Amtsumlage sinkt: Gemeinden und Einwohner werden spürbar entlastet

Für die Gemeinden wird die Amtsumlage gesenkt, das hat der Amtsausschuss des Amtes Oder-Welse beschlossen, als er den Haushalt für das Jahr 2018 verabschiedet hat. Möglich wird das durch eine wirtschaftliche Amtsführung, die kontinuierlich die Ausgaben gesenkt und die Einnahmen erhöht hat. In der Verwaltung und im Bereich des Bauhofes können durch optimierte Arbeitsabläufe und bessere Verteilung der Aufgaben Personalstellen reduziert werden. Mehr Beschäftigte gibt es dagegen bei der Betreuung in den Kindertagesstätten, da die Nachfrage an Kita-Plätzen konstant hoch ist.

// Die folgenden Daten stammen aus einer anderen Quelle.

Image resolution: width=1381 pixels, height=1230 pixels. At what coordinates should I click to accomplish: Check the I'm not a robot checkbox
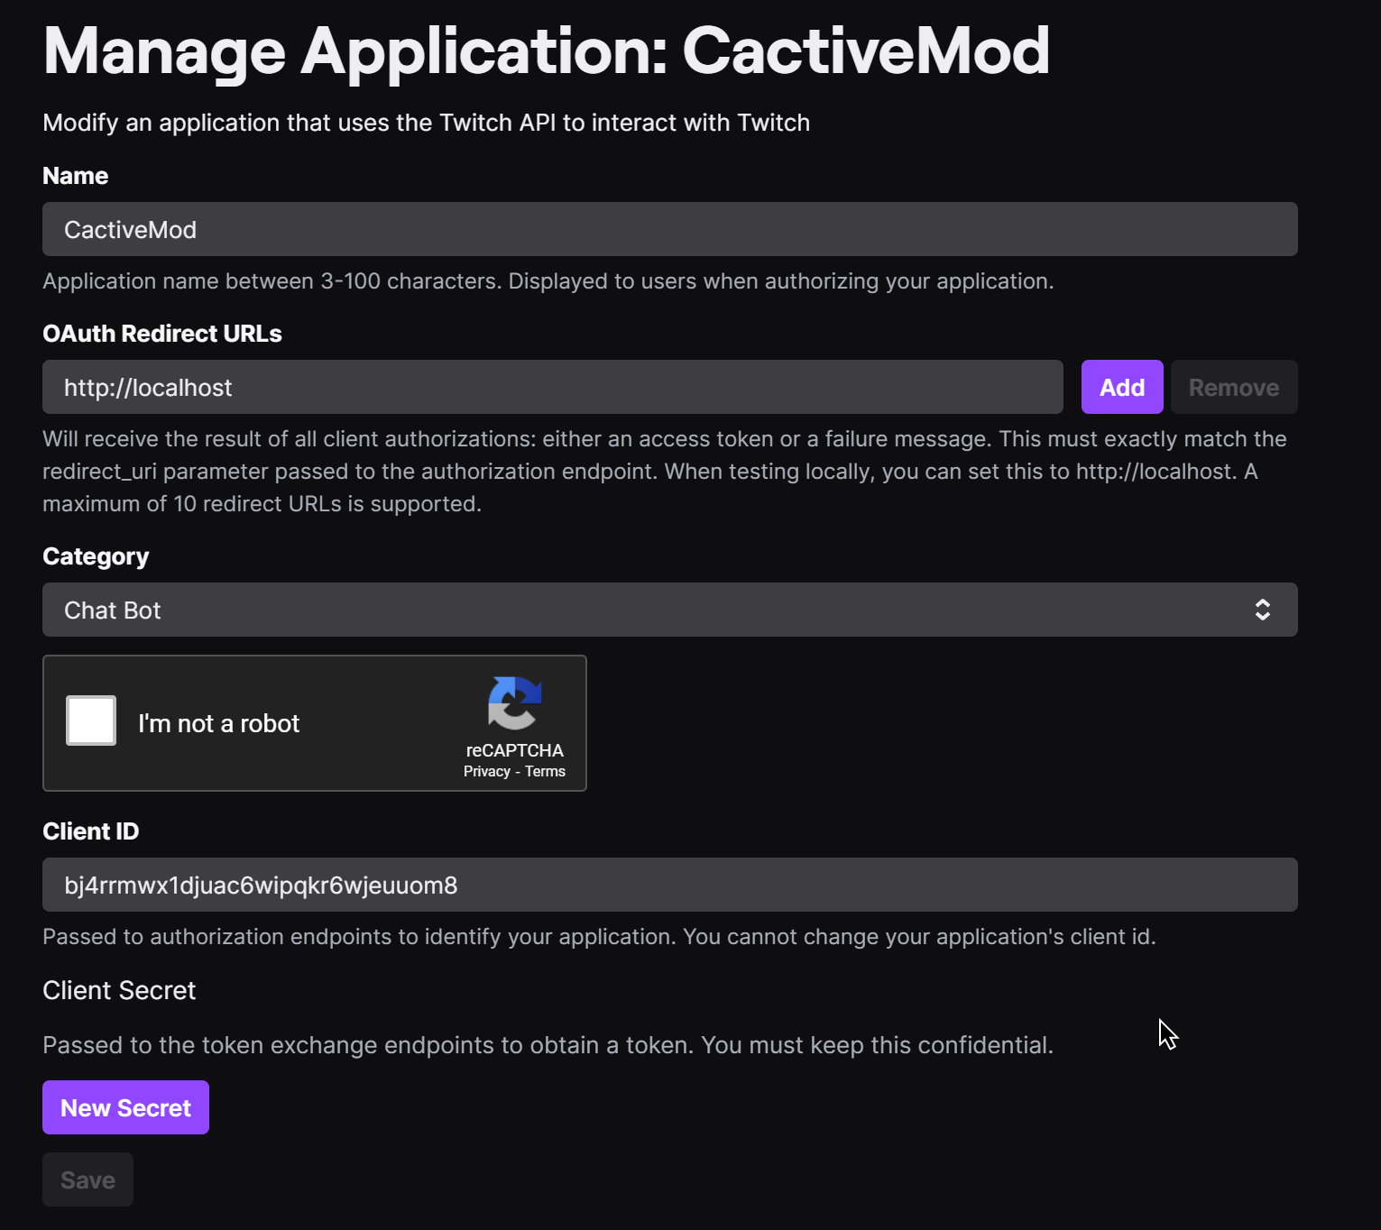(x=91, y=721)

Mit 44.8 v.H. wird die Amtsumlage, die von den Gemeinden zur Finanzierung der Verwaltung, des Bauhofs und des Brandschutzes erhoben wird, um mehr als drei Prozentpunkte gesenkt. Das bedeutet für die Gemeinden eine Entlastung von 110.000 Euro, ingesamt beträgt die Amtsumlage 2.513.200 Euro. Größter Zahler unter den Gemeinden ist Passow mit 684.600 Euro, dagegen ist Schöneberg mit nur mit 382.600 Euro an der Amtsumlage beteiligt.   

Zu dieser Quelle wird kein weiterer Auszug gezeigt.